GIVEN RECORDS:
◇ ◇ ◇

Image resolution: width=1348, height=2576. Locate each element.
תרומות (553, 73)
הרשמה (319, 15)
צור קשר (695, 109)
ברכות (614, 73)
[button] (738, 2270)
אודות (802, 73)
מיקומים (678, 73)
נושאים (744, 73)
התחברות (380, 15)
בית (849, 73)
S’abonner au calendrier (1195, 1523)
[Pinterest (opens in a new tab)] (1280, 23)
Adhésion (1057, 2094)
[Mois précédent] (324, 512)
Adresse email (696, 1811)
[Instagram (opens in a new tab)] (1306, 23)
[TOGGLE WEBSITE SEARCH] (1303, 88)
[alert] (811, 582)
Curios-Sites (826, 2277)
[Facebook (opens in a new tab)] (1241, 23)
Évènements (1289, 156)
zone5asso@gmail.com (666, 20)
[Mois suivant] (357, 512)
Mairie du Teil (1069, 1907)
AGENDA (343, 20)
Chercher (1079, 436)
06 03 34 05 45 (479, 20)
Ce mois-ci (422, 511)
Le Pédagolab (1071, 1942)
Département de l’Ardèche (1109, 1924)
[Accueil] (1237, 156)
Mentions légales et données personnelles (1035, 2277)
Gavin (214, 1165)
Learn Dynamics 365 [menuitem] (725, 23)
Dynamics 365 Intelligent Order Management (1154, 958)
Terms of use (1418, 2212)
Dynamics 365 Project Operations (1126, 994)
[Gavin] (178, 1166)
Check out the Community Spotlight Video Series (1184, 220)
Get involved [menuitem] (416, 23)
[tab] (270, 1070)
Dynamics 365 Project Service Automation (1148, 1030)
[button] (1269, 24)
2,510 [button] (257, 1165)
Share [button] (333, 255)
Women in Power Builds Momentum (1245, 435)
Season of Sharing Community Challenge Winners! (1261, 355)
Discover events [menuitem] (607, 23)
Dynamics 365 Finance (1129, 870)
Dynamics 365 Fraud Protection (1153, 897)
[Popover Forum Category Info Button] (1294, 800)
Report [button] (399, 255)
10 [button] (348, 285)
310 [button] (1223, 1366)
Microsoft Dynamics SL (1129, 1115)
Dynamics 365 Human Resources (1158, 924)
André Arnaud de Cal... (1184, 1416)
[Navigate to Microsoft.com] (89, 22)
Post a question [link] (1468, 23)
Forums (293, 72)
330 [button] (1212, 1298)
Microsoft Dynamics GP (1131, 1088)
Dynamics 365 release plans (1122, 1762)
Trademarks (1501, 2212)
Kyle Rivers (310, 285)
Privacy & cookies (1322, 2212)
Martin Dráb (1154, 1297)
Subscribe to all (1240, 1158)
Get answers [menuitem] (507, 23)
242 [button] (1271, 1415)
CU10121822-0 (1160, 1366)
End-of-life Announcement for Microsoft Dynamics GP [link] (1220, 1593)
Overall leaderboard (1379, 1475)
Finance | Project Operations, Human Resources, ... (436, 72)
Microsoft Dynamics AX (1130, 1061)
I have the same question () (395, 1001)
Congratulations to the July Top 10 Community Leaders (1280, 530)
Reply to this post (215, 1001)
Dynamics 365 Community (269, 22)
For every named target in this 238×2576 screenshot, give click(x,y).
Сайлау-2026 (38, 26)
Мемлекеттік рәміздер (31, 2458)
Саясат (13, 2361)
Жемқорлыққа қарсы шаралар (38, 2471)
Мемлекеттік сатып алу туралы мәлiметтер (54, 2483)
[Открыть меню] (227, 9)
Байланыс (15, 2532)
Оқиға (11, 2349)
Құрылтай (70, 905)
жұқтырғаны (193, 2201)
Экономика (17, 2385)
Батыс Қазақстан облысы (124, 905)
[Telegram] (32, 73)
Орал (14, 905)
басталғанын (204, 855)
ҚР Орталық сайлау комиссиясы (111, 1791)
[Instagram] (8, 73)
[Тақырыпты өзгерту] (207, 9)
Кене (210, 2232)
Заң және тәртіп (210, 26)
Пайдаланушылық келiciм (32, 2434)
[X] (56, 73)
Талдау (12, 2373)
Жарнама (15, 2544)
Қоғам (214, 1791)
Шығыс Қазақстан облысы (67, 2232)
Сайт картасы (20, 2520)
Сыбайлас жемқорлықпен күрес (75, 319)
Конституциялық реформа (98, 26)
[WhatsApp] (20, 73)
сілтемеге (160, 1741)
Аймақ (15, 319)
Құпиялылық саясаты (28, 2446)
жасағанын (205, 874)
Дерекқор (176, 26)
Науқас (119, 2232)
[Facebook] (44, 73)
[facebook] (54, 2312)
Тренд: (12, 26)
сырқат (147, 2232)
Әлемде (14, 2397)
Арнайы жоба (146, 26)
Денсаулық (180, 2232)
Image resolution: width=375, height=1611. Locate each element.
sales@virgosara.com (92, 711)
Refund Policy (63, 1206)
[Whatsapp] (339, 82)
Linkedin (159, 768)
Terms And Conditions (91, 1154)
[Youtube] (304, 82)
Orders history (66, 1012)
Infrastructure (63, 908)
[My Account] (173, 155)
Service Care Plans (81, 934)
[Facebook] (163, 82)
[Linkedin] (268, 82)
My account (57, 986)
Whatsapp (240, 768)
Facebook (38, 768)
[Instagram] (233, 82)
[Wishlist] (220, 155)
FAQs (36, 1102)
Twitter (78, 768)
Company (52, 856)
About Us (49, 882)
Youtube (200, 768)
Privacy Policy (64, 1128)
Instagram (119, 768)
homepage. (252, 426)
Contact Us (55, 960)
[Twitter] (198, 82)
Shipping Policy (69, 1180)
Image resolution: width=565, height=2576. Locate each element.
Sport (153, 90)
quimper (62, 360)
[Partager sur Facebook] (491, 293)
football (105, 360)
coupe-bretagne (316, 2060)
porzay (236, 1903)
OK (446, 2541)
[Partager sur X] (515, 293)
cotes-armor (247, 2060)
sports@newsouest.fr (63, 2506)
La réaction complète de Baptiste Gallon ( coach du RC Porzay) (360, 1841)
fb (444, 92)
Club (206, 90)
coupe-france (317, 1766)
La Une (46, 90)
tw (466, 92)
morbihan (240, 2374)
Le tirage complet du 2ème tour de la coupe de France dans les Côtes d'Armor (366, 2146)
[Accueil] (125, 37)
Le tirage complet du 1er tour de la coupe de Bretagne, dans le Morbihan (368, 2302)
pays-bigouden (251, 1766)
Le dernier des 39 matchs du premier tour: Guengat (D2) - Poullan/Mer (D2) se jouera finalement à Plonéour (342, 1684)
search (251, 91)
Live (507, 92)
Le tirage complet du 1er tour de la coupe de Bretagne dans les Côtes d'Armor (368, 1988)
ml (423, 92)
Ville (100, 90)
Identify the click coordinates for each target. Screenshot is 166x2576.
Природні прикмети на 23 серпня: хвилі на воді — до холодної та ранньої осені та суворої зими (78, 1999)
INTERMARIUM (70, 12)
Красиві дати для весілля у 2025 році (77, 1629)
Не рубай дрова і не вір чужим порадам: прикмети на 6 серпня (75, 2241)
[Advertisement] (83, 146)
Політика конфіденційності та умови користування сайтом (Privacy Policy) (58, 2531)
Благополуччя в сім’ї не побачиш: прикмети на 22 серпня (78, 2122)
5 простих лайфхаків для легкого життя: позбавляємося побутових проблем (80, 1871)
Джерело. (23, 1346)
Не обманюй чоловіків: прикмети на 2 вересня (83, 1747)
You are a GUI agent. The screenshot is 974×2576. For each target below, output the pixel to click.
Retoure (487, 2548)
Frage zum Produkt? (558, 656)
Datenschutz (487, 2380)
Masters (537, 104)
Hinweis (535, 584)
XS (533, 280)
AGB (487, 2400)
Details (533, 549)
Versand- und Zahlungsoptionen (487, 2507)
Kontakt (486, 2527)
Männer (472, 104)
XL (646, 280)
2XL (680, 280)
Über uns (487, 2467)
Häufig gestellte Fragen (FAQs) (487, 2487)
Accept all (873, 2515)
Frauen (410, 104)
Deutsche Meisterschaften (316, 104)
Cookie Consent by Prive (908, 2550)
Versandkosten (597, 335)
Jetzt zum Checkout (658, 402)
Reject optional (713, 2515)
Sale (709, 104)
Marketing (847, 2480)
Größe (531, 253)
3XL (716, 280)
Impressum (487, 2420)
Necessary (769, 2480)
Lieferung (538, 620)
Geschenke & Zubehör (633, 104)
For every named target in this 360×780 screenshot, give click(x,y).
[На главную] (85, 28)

◇ ◇ ◇

THE PROBLEM:
Go line by line through the material above and return each one that includes "Project".

ANSWER SPACE:
Dynamics 365 Project Operations (1126, 994)
Dynamics 365 Project Service Automation (1148, 1030)
Finance | Project Operations, Human Resources, ... (436, 72)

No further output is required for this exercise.